__Task to carry out__
Nothing should differ between your answer and the records below.

__Stored data__

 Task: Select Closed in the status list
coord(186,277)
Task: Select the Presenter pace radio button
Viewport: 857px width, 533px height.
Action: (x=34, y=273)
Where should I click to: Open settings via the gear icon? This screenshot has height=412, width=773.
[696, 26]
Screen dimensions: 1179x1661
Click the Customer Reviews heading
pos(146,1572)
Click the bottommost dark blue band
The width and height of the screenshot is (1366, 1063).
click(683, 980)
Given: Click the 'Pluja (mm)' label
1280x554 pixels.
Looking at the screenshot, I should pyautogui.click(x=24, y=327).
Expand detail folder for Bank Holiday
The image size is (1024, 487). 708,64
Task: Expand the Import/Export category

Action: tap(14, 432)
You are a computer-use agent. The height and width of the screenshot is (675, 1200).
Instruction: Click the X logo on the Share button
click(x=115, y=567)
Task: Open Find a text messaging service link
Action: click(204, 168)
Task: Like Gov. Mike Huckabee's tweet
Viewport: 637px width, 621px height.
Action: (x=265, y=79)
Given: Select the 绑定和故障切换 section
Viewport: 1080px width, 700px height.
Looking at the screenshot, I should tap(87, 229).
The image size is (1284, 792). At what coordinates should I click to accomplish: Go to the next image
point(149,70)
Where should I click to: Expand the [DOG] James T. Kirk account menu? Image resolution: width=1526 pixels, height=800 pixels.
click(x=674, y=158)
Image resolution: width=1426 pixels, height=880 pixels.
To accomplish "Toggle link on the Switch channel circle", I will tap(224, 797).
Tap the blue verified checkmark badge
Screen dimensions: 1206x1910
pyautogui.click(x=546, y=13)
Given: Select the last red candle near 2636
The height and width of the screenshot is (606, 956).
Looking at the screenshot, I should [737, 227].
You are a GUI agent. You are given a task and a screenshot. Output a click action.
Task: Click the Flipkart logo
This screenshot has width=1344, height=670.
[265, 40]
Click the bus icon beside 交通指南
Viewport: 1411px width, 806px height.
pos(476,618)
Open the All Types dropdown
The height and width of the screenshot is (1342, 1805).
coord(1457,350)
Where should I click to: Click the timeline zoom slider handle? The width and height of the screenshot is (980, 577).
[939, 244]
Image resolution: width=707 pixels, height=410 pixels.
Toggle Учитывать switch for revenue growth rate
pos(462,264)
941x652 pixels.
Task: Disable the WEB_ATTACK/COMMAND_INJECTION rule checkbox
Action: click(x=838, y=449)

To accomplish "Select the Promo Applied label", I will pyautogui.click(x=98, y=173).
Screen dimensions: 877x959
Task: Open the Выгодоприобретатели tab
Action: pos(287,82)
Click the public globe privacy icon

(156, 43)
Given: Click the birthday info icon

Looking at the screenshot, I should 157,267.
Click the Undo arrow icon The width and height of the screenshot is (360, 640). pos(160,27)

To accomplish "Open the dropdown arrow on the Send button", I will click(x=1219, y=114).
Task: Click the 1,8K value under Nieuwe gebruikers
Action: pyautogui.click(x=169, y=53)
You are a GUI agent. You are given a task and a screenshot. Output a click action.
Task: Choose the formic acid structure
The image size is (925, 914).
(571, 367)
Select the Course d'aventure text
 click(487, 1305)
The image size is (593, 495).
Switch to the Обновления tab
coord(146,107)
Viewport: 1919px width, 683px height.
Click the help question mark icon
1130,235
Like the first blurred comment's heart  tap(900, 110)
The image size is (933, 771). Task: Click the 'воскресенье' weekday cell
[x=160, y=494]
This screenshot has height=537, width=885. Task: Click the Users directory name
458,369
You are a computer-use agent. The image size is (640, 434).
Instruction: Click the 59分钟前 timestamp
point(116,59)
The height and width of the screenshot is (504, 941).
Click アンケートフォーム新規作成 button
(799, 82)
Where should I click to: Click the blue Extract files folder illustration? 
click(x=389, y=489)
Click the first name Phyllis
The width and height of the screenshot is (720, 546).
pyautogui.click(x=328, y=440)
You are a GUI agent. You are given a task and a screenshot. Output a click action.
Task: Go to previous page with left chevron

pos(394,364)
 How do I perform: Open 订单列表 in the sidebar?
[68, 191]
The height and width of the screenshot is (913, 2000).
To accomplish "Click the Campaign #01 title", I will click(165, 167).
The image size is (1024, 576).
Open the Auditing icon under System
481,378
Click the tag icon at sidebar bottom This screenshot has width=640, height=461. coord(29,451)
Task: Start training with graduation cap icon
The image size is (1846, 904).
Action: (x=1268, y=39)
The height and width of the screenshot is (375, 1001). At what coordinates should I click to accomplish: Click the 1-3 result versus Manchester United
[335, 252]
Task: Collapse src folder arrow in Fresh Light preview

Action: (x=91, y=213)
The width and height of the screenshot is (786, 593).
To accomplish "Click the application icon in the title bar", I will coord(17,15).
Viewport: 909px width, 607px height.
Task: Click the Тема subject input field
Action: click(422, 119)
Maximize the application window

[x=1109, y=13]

__Problem solution__
 Task: Select Closed in the status list
coord(186,277)
Task: Select the Presenter pace radio button
Viewport: 857px width, 533px height.
Action: (x=34, y=273)
Where should I click to: Open settings via the gear icon? This screenshot has height=412, width=773.
[696, 26]
Screen dimensions: 1179x1661
Click the Customer Reviews heading
pos(146,1572)
Click the bottommost dark blue band
The width and height of the screenshot is (1366, 1063).
click(683, 980)
Given: Click the 'Pluja (mm)' label
1280x554 pixels.
Looking at the screenshot, I should pyautogui.click(x=24, y=327).
Expand detail folder for Bank Holiday
The image size is (1024, 487). 708,64
Task: Expand the Import/Export category

Action: tap(14, 432)
You are a computer-use agent. The height and width of the screenshot is (675, 1200).
Instruction: Click the X logo on the Share button
click(x=115, y=567)
Task: Open Find a text messaging service link
Action: click(204, 168)
Task: Like Gov. Mike Huckabee's tweet
Viewport: 637px width, 621px height.
Action: (x=265, y=79)
Given: Select the 绑定和故障切换 section
Viewport: 1080px width, 700px height.
Looking at the screenshot, I should tap(87, 229).
The image size is (1284, 792). At what coordinates should I click to accomplish: Go to the next image
point(149,70)
Where should I click to: Expand the [DOG] James T. Kirk account menu? Image resolution: width=1526 pixels, height=800 pixels.
click(x=674, y=158)
Image resolution: width=1426 pixels, height=880 pixels.
To accomplish "Toggle link on the Switch channel circle", I will tap(224, 797).
Tap the blue verified checkmark badge
Screen dimensions: 1206x1910
pyautogui.click(x=546, y=13)
Given: Select the last red candle near 2636
The height and width of the screenshot is (606, 956).
Looking at the screenshot, I should [737, 227].
You are a GUI agent. You are given a task and a screenshot. Output a click action.
Task: Click the Flipkart logo
This screenshot has width=1344, height=670.
[265, 40]
Click the bus icon beside 交通指南
Viewport: 1411px width, 806px height.
pos(476,618)
Open the All Types dropdown
The height and width of the screenshot is (1342, 1805).
coord(1457,350)
Where should I click to: Click the timeline zoom slider handle? The width and height of the screenshot is (980, 577).
[939, 244]
Image resolution: width=707 pixels, height=410 pixels.
Toggle Учитывать switch for revenue growth rate
pos(462,264)
941x652 pixels.
Task: Disable the WEB_ATTACK/COMMAND_INJECTION rule checkbox
Action: click(x=838, y=449)

To accomplish "Select the Promo Applied label", I will pyautogui.click(x=98, y=173).
Screen dimensions: 877x959
Task: Open the Выгодоприобретатели tab
Action: pos(287,82)
Click the public globe privacy icon

(156, 43)
Given: Click the birthday info icon

Looking at the screenshot, I should 157,267.
Click the Undo arrow icon The width and height of the screenshot is (360, 640). pos(160,27)

To accomplish "Open the dropdown arrow on the Send button", I will click(x=1219, y=114).
Task: Click the 1,8K value under Nieuwe gebruikers
Action: pyautogui.click(x=169, y=53)
You are a GUI agent. You are given a task and a screenshot. Output a click action.
Task: Choose the formic acid structure
The image size is (925, 914).
(571, 367)
Select the Course d'aventure text
 click(487, 1305)
The image size is (593, 495).
Switch to the Обновления tab
coord(146,107)
Viewport: 1919px width, 683px height.
Click the help question mark icon
1130,235
Like the first blurred comment's heart  tap(900, 110)
The image size is (933, 771). Task: Click the 'воскресенье' weekday cell
[x=160, y=494]
This screenshot has height=537, width=885. Task: Click the Users directory name
458,369
You are a computer-use agent. The image size is (640, 434).
Instruction: Click the 59分钟前 timestamp
point(116,59)
The height and width of the screenshot is (504, 941).
Click アンケートフォーム新規作成 button
(799, 82)
Where should I click to: Click the blue Extract files folder illustration? 
click(x=389, y=489)
Click the first name Phyllis
The width and height of the screenshot is (720, 546).
pyautogui.click(x=328, y=440)
You are a GUI agent. You are given a task and a screenshot. Output a click action.
Task: Go to previous page with left chevron

pos(394,364)
 How do I perform: Open 订单列表 in the sidebar?
[68, 191]
The height and width of the screenshot is (913, 2000).
To accomplish "Click the Campaign #01 title", I will click(165, 167).
The image size is (1024, 576).
Open the Auditing icon under System
481,378
Click the tag icon at sidebar bottom This screenshot has width=640, height=461. coord(29,451)
Task: Start training with graduation cap icon
The image size is (1846, 904).
Action: (x=1268, y=39)
The height and width of the screenshot is (375, 1001). At what coordinates should I click to accomplish: Click the 1-3 result versus Manchester United
[335, 252]
Task: Collapse src folder arrow in Fresh Light preview

Action: (x=91, y=213)
The width and height of the screenshot is (786, 593).
To accomplish "Click the application icon in the title bar", I will coord(17,15).
Viewport: 909px width, 607px height.
Task: Click the Тема subject input field
Action: click(422, 119)
Maximize the application window

[x=1109, y=13]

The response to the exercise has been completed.